*Materials provided:*
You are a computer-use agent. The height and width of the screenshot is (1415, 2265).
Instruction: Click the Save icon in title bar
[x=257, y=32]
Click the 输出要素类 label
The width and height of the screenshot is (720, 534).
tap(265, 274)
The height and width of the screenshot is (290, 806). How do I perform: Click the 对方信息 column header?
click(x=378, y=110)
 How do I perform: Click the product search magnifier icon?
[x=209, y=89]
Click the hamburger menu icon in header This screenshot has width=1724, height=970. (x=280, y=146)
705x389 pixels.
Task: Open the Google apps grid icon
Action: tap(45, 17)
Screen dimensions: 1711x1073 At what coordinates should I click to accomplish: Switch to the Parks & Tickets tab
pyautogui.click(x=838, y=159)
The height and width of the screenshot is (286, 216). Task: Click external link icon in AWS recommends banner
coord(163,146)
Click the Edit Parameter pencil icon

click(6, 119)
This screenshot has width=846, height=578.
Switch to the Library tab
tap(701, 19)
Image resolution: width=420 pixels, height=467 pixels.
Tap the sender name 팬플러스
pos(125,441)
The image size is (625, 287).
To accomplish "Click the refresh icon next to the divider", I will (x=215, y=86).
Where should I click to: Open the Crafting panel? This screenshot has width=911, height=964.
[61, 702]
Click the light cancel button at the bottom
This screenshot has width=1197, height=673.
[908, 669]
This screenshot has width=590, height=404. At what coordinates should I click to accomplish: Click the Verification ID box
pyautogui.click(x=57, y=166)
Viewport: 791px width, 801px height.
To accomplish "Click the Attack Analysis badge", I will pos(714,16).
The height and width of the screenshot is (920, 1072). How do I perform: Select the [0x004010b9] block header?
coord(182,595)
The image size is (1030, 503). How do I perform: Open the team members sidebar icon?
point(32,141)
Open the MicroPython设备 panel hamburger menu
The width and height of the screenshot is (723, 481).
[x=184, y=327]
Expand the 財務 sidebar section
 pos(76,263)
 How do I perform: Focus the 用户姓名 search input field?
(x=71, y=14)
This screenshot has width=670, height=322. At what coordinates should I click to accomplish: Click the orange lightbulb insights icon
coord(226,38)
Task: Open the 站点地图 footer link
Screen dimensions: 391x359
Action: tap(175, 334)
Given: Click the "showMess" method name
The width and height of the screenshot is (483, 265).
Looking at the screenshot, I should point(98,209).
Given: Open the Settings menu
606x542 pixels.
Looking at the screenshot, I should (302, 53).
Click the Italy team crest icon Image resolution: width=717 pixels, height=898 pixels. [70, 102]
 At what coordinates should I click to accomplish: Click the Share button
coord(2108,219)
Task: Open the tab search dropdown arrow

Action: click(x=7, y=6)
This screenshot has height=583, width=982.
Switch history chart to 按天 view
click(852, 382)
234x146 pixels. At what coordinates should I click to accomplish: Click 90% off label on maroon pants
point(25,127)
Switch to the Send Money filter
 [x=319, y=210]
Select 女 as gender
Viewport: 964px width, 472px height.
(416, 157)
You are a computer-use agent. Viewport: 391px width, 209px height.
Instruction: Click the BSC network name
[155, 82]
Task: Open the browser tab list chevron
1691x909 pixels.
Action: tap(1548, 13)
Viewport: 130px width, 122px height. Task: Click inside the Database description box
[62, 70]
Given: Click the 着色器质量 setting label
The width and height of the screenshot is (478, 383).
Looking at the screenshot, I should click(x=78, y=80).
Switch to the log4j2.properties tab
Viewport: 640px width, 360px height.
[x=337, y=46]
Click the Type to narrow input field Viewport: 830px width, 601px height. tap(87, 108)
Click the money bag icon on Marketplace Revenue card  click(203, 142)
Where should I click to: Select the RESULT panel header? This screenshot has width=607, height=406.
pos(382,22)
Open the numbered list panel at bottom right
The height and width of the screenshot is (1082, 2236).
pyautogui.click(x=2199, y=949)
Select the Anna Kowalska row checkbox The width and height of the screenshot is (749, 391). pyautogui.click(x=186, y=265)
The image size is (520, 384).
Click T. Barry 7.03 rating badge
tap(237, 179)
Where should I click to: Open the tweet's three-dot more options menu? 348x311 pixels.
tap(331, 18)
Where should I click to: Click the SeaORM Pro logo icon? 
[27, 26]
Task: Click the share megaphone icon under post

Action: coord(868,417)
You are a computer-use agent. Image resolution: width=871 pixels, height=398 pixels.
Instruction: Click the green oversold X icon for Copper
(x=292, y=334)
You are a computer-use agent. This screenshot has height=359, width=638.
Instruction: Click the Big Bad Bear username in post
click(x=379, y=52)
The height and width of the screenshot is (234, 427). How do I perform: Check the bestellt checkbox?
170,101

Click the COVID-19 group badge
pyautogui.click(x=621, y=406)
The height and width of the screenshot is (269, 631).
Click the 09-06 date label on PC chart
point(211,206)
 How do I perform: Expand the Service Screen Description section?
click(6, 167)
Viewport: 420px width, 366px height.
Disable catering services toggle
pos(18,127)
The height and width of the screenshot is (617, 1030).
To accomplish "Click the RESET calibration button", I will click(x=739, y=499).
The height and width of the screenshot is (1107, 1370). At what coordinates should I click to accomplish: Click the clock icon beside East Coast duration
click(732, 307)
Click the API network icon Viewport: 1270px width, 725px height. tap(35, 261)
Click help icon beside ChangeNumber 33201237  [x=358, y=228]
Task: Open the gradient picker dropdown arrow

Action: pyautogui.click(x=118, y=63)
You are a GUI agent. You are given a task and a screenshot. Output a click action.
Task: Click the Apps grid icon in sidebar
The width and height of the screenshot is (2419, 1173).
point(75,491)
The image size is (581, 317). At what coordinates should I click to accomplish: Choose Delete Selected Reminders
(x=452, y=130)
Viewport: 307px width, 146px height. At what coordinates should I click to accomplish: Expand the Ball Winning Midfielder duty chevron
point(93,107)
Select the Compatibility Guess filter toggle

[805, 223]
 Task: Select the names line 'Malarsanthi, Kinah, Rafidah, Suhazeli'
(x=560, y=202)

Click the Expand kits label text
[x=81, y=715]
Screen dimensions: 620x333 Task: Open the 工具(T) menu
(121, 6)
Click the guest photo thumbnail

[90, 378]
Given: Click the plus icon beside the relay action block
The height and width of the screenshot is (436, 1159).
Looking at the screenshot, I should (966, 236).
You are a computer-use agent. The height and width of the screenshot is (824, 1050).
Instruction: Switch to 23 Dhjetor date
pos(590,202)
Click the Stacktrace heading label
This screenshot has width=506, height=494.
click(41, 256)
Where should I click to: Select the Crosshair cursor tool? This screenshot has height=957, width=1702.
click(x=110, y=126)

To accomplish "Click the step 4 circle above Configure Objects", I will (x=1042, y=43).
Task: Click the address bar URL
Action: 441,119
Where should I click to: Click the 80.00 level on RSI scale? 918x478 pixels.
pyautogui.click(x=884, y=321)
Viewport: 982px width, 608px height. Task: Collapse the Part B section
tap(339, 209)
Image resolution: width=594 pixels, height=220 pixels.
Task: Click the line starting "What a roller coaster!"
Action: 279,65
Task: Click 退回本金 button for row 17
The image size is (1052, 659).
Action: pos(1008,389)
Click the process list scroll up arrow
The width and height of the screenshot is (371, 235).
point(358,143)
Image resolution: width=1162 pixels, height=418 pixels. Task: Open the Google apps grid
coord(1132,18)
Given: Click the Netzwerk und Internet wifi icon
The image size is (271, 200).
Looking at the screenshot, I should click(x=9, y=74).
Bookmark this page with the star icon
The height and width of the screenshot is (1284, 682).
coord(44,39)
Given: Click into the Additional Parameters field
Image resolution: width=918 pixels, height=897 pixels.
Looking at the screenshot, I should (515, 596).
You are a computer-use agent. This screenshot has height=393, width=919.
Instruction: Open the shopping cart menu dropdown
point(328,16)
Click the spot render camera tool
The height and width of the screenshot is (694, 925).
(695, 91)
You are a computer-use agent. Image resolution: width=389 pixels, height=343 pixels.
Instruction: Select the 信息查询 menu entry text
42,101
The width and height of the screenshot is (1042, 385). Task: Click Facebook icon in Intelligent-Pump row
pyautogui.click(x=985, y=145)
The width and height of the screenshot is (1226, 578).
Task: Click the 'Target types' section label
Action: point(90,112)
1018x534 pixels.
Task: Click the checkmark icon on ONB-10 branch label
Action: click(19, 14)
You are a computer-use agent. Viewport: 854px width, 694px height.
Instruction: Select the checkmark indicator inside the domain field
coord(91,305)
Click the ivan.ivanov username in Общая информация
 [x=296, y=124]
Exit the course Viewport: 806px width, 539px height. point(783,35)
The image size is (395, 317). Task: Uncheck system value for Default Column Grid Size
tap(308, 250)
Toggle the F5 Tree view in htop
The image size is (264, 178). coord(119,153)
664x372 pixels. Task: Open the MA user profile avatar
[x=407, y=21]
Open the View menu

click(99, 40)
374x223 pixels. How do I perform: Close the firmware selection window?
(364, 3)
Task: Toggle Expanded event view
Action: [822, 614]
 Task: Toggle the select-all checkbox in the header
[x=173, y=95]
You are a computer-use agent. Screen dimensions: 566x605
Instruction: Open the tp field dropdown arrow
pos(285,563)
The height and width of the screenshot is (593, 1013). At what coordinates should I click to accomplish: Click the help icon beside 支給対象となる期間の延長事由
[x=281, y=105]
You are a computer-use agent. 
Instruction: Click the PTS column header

*Task objective:* Please copy the part of the material that opens with the line containing "Click the Italy" and closes with the line containing "tap(237, 179)", reproducing each line without any change.

*Output of the exercise:*
Click the Italy team crest icon Image resolution: width=717 pixels, height=898 pixels. [70, 102]
 At what coordinates should I click to accomplish: Click the Share button
coord(2108,219)
Task: Open the tab search dropdown arrow

Action: click(x=7, y=6)
This screenshot has height=583, width=982.
Switch history chart to 按天 view
click(852, 382)
234x146 pixels. At what coordinates should I click to accomplish: Click 90% off label on maroon pants
point(25,127)
Switch to the Send Money filter
 [x=319, y=210]
Select 女 as gender
Viewport: 964px width, 472px height.
(416, 157)
You are a computer-use agent. Viewport: 391px width, 209px height.
Instruction: Click the BSC network name
[155, 82]
Task: Open the browser tab list chevron
1691x909 pixels.
Action: tap(1548, 13)
Viewport: 130px width, 122px height. Task: Click inside the Database description box
[62, 70]
Given: Click the 着色器质量 setting label
The width and height of the screenshot is (478, 383).
Looking at the screenshot, I should click(x=78, y=80).
Switch to the log4j2.properties tab
Viewport: 640px width, 360px height.
[x=337, y=46]
Click the Type to narrow input field Viewport: 830px width, 601px height. tap(87, 108)
Click the money bag icon on Marketplace Revenue card  click(203, 142)
Where should I click to: Select the RESULT panel header? This screenshot has width=607, height=406.
pos(382,22)
Open the numbered list panel at bottom right
The height and width of the screenshot is (1082, 2236).
pyautogui.click(x=2199, y=949)
Select the Anna Kowalska row checkbox The width and height of the screenshot is (749, 391). pyautogui.click(x=186, y=265)
The image size is (520, 384).
Click T. Barry 7.03 rating badge
tap(237, 179)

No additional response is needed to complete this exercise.